Researchers at the WTCHG have discovered a new mechanism that triggers the development of tumours in the large intestine. The work could have major implications for the design of therapeutic strategies against colorectal cancers.
The cells that line the intestine are all descended from stem cells in the base of pits in the lining known as crypts. Once cells move out of the crypt base and adopt one of a number of specialised identities, they usually last only a few days before being sloughed off into the gut and destroyed. Until recently cancer researchers assumed that colorectal tumours must therefore originate from the stem cells in the crypts – the ‘bottom-up’ hypothesis.
Now Simon Leedham and his colleagues have published evidence that changes in the levels of key signalling molecules can cause cells that have already left the crypt base to develop into tumours. Their paper, published in a recent issue of Nature Medicine, presents evidence for this alternative ‘top-down’ model of tumour formation.
The researchers studied a mouse model of a human condition called hereditary mixed polyposis syndrome, a rare genetic abnormality that causes bowel cancer in middle age. The defective gene causes overproduction of a signalling molecule called Grem-1. In mice with this condition, the researchers found that excessive Grem-1 changed the fate of cells that had already moved out of the crypt base, reverting these cells to a more stem-like form that could reproduce.
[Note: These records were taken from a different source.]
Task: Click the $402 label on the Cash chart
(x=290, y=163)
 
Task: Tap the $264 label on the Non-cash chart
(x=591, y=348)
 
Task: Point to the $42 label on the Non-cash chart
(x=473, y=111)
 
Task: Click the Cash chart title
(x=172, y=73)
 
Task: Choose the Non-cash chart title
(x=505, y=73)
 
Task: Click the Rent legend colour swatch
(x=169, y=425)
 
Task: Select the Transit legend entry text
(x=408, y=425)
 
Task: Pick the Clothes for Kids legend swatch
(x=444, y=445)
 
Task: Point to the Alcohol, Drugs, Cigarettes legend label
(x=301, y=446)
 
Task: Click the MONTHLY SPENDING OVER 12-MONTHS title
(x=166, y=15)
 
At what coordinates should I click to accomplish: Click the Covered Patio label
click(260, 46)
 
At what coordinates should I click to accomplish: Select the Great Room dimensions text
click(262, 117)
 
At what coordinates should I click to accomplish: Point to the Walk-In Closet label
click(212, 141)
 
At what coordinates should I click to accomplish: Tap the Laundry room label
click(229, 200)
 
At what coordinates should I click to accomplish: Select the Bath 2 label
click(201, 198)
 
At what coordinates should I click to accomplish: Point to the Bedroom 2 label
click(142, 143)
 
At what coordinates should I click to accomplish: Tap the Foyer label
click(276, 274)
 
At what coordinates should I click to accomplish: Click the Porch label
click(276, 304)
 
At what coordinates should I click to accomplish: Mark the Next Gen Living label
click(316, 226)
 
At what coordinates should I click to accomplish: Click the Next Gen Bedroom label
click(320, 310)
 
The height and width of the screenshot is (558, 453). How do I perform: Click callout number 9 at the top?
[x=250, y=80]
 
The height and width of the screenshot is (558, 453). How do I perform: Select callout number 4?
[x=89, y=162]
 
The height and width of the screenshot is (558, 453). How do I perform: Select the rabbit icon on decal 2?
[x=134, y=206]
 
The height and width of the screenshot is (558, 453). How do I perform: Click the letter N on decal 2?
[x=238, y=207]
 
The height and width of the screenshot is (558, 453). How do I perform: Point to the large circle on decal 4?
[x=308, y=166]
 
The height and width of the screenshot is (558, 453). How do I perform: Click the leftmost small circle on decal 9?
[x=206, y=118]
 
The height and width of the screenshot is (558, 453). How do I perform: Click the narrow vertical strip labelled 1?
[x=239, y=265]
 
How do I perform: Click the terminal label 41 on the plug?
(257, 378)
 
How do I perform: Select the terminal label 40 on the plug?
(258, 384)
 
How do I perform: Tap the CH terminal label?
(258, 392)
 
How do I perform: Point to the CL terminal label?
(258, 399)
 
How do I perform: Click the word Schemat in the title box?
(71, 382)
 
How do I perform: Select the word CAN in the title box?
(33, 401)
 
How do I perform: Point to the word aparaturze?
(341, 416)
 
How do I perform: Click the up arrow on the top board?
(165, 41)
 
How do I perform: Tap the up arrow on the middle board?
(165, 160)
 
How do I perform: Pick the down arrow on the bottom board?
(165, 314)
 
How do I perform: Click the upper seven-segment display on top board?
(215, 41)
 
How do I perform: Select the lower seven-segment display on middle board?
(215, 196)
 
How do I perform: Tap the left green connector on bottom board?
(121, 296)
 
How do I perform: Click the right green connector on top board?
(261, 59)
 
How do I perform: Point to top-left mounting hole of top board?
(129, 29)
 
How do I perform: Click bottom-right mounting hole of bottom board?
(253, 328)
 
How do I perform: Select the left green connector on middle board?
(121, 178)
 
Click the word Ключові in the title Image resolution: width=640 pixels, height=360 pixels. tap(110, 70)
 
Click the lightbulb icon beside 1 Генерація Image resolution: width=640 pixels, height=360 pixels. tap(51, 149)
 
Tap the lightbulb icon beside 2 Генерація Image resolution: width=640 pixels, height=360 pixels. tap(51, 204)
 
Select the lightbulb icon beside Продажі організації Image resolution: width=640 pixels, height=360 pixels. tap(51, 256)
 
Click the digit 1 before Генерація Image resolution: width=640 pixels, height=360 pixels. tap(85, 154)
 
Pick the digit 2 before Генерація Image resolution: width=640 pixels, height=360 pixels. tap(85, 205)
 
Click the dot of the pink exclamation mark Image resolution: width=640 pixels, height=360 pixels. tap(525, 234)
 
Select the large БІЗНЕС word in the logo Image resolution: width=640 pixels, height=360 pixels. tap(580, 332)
These proliferating cells formed ‘ectopic crypts’, small, budding structures that could then develop into tumours. The same ectopic crypt structures are also found in non-hereditary colonic tumours called traditional serrated adenomas (TSA), which account for 2 per cent of all polyps removed by gastroenterologists. Leedham and his colleagues found that gut tissue removed from TSA patients also expressed very high levels of Grem-1, helping to identify the hitherto unknown mechanism underlying these polyps.
Simon Leedham, Cancer Research UK funded researcher at the Welcome Trust Centre for Human Genetics, said: ‘This study has implications for drug development and tumour treatment. If these signalling pathways are disrupted in tumours then daughter cells could revert back to behaving like stem cells and then replace any cancer stem cells killed by chemotherapy.’
‘This may be one of the mechanisms behind tumour resistance to chemotherapy but could also represent a potential drug target. If we can restore the disrupted signalling balance in tumours then we may be able to stop daughter cells from replacing cancer-causing stem cells and increase the effectiveness of our current therapies.’